With a little over two months remaining until the November midterm elections, three federal judges of the Court of Appeals for the Fourth Circuit ruled that North Carolina’s map of congressional districts had been drawn to offer a deliberate and impermissible advantage to Republicans. The map had been scrutinized and criticized in a series of court cases since 2016. Republicans redrew the congressional districts boundaries in the wake of a 2010 census. The new map created two districts with a disproportionate number of black voters. When a federal court struck down the map as a violation of the Equal Protection Clause based on race, North Carolina Republicans responded that the districts weren’t segregated by race but by political party. In other words, they wanted to confine Democratic voters to just two districts. The panel of federal judges that heard the subsequent appeal accepted the Republicans’ reasoning – i.e. that they were attempting to disadvantage Democrats, not African-Americans. However, the panel ruled that the redistricting still violated the Equal Protection Clause, finding that the plaintiffs had shown both discriminatory intent and discriminatory effects, the necessary elements of a partisan gerrymandering claim under the Equal Protection Clause. The court agreed that the districts had been drawn with the impermissible intent of establishing a partisan advantage for one party at the expense of others, and that the redistricting had intended discriminatory effect.
North Carolina may currently have a midterm dilemma, but efforts to shape voting maps for political advantage are nothing new. The practice, known as “gerrymandering,” got its name from a nineteenth-century Massachusetts governor, Elbridge Gerry, who presided over a redistricting of the commonwealth that broke Federalist power and handed control of the legislature to the Democratic-Republican party. Because one of the new, Gerry-approved districts was thought to look like a salamander, the practice of redistricting for political gain became known as “gerrymandering.”

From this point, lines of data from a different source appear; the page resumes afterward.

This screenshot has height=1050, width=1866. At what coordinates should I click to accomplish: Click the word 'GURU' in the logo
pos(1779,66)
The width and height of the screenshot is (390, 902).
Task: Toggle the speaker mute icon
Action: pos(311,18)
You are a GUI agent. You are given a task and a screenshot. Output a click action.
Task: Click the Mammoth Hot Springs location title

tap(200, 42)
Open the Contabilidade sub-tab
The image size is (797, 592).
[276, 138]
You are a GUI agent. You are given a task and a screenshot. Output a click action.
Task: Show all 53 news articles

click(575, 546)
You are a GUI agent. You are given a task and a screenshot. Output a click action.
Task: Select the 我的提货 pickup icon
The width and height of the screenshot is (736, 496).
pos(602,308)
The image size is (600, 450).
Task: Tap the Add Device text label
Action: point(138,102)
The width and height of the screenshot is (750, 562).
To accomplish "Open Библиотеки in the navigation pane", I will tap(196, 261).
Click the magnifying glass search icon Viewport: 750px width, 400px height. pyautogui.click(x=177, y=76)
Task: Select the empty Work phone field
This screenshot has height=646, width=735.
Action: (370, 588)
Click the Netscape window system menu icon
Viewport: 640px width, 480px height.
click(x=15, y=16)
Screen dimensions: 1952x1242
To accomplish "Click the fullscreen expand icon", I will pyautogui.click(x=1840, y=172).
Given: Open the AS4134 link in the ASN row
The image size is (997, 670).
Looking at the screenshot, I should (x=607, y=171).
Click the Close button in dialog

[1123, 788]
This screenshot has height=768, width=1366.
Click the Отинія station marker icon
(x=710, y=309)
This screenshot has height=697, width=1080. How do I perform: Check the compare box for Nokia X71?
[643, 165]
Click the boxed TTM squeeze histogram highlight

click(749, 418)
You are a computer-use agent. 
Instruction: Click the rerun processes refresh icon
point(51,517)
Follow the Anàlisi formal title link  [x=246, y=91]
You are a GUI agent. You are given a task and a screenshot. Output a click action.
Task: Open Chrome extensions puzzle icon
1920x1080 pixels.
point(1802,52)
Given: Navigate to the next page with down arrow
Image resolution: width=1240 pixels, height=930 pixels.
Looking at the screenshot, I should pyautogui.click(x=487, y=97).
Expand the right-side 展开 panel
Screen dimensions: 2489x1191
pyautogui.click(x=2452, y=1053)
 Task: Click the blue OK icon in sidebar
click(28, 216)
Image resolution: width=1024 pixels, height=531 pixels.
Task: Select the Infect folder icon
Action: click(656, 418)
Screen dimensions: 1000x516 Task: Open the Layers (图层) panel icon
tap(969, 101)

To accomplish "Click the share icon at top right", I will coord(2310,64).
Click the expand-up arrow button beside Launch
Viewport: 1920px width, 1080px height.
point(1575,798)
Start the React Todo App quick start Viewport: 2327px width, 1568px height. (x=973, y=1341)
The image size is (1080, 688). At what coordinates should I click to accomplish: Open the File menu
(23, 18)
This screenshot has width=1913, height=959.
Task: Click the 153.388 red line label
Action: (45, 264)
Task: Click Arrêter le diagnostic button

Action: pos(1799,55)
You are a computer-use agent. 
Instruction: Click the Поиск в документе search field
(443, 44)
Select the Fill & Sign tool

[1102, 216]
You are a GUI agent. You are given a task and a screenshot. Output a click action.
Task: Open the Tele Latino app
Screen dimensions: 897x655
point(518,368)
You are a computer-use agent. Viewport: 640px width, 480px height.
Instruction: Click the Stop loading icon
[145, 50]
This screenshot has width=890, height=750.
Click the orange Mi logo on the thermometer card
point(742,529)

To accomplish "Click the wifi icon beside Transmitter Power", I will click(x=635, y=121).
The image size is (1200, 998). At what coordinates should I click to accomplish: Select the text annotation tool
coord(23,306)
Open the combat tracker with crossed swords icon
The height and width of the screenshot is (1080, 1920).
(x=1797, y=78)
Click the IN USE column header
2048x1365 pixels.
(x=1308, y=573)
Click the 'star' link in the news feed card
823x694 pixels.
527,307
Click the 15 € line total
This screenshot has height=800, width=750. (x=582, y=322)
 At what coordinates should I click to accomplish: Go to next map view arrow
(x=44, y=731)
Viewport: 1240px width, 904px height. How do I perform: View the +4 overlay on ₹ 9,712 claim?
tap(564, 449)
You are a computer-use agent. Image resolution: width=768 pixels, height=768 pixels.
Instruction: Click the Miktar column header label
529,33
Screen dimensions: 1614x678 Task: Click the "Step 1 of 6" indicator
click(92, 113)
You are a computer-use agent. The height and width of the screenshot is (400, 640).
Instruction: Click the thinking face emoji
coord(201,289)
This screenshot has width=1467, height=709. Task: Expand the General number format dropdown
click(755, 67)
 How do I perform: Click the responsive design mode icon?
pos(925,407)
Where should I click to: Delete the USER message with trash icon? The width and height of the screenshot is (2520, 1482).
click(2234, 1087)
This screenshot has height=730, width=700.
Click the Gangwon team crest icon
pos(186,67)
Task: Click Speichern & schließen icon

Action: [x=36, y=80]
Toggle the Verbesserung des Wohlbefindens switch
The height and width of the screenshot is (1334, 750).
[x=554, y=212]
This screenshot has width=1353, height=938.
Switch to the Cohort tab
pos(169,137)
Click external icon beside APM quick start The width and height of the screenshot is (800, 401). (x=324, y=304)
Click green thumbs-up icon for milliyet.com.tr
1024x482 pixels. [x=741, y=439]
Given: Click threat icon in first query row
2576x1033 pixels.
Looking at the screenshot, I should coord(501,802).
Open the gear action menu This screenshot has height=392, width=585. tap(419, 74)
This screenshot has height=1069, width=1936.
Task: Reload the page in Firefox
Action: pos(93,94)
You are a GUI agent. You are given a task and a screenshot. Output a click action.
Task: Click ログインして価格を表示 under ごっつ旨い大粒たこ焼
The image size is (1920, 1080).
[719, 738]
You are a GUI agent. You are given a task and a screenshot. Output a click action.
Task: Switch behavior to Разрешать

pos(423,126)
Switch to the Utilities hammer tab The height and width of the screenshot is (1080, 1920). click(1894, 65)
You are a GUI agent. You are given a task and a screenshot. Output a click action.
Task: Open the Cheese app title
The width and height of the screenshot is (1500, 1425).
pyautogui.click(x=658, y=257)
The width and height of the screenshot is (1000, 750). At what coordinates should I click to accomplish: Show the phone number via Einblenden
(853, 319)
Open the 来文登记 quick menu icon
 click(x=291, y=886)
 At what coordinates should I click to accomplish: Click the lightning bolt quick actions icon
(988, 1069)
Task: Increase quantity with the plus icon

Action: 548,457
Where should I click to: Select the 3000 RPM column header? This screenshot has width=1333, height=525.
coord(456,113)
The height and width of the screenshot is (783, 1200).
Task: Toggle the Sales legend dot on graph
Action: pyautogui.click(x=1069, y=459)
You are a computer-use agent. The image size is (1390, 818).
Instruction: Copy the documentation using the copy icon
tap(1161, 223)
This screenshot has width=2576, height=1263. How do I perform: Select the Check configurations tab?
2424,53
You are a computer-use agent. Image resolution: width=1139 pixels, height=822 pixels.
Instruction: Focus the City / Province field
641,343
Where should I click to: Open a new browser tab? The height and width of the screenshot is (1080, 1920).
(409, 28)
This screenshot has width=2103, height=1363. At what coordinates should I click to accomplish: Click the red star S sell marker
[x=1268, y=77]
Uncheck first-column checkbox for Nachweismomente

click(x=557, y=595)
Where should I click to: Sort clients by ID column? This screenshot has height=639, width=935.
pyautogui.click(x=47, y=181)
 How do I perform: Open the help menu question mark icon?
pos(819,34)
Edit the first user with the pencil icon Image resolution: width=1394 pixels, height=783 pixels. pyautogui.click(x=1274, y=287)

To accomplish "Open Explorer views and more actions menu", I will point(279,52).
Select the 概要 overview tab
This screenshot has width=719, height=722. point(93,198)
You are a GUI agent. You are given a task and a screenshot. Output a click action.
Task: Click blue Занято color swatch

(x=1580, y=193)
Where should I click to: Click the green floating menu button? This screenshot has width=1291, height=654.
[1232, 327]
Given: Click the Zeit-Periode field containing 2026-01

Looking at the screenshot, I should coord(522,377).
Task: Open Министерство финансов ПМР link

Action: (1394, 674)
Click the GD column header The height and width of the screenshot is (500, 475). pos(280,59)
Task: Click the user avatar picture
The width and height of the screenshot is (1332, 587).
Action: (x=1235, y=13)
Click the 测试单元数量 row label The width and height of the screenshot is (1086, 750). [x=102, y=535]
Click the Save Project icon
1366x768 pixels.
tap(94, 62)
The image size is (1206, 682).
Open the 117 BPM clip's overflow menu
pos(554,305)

While the practice of gerrymandering stretches back into the early nineteenth century, it has recently attracted the attention of voters and the criticism of courts. The Pennsylvania Supreme Court recently redrew the congressional district map to ease a long-term, partisan gerrymander. Recent cases in Wisconsin and Maryland have also underscored the importance and persistence of the issue. In the context of “red states” and “blue states,” the issue of gerrymandering is likely to dominate political conversations for years to come.